Read, from one of his closing paragraphs: "Images arise, gleaned from the miles on foot. White stones, white horses, flying islands, glowing eyes, mirages, drowned lands, dreams of flying, reversals and doubling, rights of way and rites of way, falcons and maps: the images move as brass spheres in an orrery, orbiting and converging in unlikely encounter. There is a flickering to order; gathered details are sealed by the stamp of the anterior. The land itself, filled with letters, words, texts, songs, signs and stories. And always, everywhere, the paths, spreading across counties and countries, recalled as pattern rather than as plot, bringing alignments and discrepancies elective affinities, shifts from familiar dispositions."
As excellent writing is wont to do, Mafarlane inspired in me a torrent of composition, some of which I have published and some of which remains to be seen.
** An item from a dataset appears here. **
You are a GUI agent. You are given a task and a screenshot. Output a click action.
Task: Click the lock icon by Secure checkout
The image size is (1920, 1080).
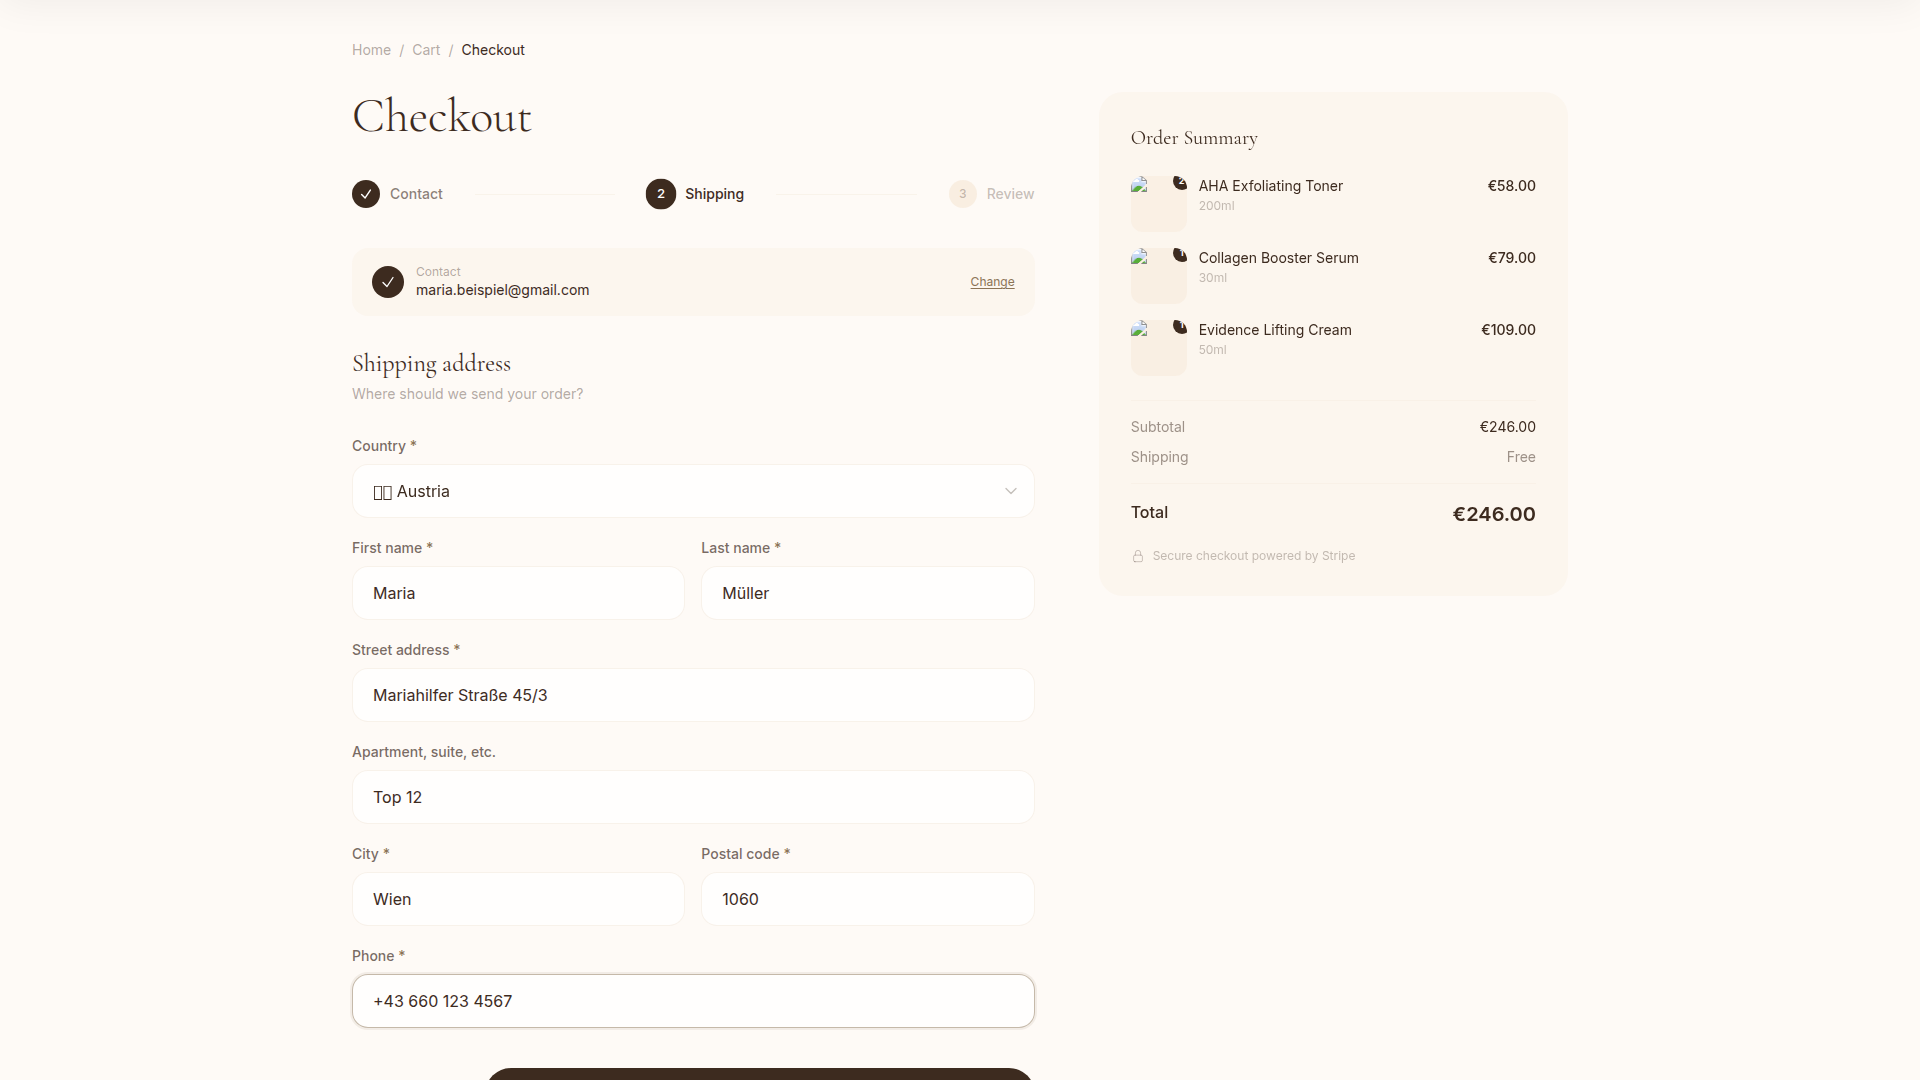tap(1138, 557)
I have been involved in trails, trail construction and hiking for most of my life, but Macfarlane's British perspective on paths and walking them was novel to me. Like most other things American, our trails are functional, utilitarian, planned. Starting with the name, they are "trails," not "paths." They have been designed for most efficient ascent, most pleasant passage with eye to overlook and flora and fauna, and engineered to handle literal parades of people (while working on the Appalachian Trail in the Franconia range, above treeline just past Greenleaf Hut, I once observed 145 people walk by me in a single day). Macfarlane's Old Ways are different entirely. These are paths that are organic to the land and the people living in them, winding, wandering and loosely arriving at a destination, or destinations that may or may not have been their original intent. One ambles along them, not to achieve a summit or capture an overlook in pictures, but to experience their passage through landscape and time.
I hope someday to walk a path like Macfarlane has. Reading this book has instilled in me a new way of thinking, a new way of experience the woods to which my life has been so closely tied.